Auch zu Deutschland hatte Giscard d’Estaing eine innige Beziehung. Er wurde am 2. Februar 1926 in Koblenz im damals von Frankreich besetzten Rheinland geboren. Nach dem Zweiten Weltkrieg absolvierte er die französische Elitehochschule EN und machte dann schnell Karriere: Mit nur 29 Jahren wurde er Abgeordneter, sieben Jahre später Frankreichs jüngster Wirtschafts- und Finanzminister und schließlich im Alter von 48 Jahren der bis dahin jüngste Präsident der Fünften Republik.

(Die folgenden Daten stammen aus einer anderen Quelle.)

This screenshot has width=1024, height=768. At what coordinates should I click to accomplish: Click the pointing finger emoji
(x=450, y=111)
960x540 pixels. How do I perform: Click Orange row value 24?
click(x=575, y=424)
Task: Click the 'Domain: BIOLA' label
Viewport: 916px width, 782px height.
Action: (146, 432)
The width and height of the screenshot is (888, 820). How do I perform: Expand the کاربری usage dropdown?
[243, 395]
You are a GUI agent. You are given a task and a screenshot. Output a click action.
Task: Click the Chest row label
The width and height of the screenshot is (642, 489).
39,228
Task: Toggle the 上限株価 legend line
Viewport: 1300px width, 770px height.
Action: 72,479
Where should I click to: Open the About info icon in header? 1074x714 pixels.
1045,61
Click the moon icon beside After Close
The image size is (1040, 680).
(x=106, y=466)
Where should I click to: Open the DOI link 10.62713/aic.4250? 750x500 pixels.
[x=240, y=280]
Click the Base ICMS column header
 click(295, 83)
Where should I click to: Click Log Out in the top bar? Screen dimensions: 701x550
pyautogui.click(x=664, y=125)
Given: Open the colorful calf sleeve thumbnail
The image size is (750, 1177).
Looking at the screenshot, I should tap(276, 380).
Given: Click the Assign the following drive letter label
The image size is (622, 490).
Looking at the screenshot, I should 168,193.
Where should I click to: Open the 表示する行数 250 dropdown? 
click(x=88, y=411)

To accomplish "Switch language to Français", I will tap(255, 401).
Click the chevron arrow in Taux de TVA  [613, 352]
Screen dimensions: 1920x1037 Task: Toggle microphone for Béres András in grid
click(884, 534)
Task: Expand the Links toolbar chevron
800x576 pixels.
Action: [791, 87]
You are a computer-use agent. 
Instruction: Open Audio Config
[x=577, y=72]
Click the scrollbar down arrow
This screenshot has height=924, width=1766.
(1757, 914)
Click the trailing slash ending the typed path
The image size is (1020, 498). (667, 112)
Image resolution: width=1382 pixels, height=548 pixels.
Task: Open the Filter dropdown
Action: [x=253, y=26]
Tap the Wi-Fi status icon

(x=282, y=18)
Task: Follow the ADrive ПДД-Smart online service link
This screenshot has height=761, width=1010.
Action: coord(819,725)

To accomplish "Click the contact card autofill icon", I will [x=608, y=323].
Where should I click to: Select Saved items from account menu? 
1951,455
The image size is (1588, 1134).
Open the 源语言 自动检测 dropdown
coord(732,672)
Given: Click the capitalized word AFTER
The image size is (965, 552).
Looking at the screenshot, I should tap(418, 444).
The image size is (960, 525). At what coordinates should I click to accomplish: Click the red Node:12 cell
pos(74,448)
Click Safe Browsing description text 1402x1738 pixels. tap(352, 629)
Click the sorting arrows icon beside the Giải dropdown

Im Frühjahr musste sich Giscard d’Estaing Belästigungsvorwürfen stellen

Gegen Ende seiner Amtszeit litt jedoch seine Popularität – unter anderem wegen einer Affäre um ein Diamantengeschenk des zentralafrikanischen Diktators Jean-Bédel Bokassa. Nach seiner Abwahl 1981 schrieb Giscard d’Estaing mehrere Romane.

In der französischen Öffentlichkeit äußerte er sich bis ins hohe Alter zu EU-Fragen und engagierte sich von 2002 an im EU-Reformkonvent, der zur Erneuerung der Europäischen Union einen Verfassungsentwurf vorlegte. Mit dem Nein der Franzosen und der Niederländer bei Volksabstimmungen im Jahr 2005 scheiterte das Vorhaben jedoch spektakulär.

Valery Giscard d'Estaing war ein überzeugter Europäer. Von 2002 an führte er den EU-Reformkonvent, der zur Erneuerung der Europäischen Union einen Verfassungsentwurf vorlegte.
Valery Giscard d'Estaing war ein überzeugter Europäer. Von 2002 an führte er den EU-Reformkonvent, der zur Erneuerung der Europäischen Union einen Verfassungsentwurf vorlegte. © AFP | GERARD CERLES

Im vergangenen Mai war der Ex-Präsident wegen des Vorwurfs der sexuellen Belästigung in die Schlagzeilen geraten. Eine Reporterin des WDR hatte dem früheren Staatsoberhaupt vorgeworfen, ihr nach einem Interview mehrfach ans Gesäß gefasst zu haben. Die Pariser Staatsanwaltschaft begann daraufhin eine Untersuchung. Giscard d’Estaing wies den Vorwurf stets zurück.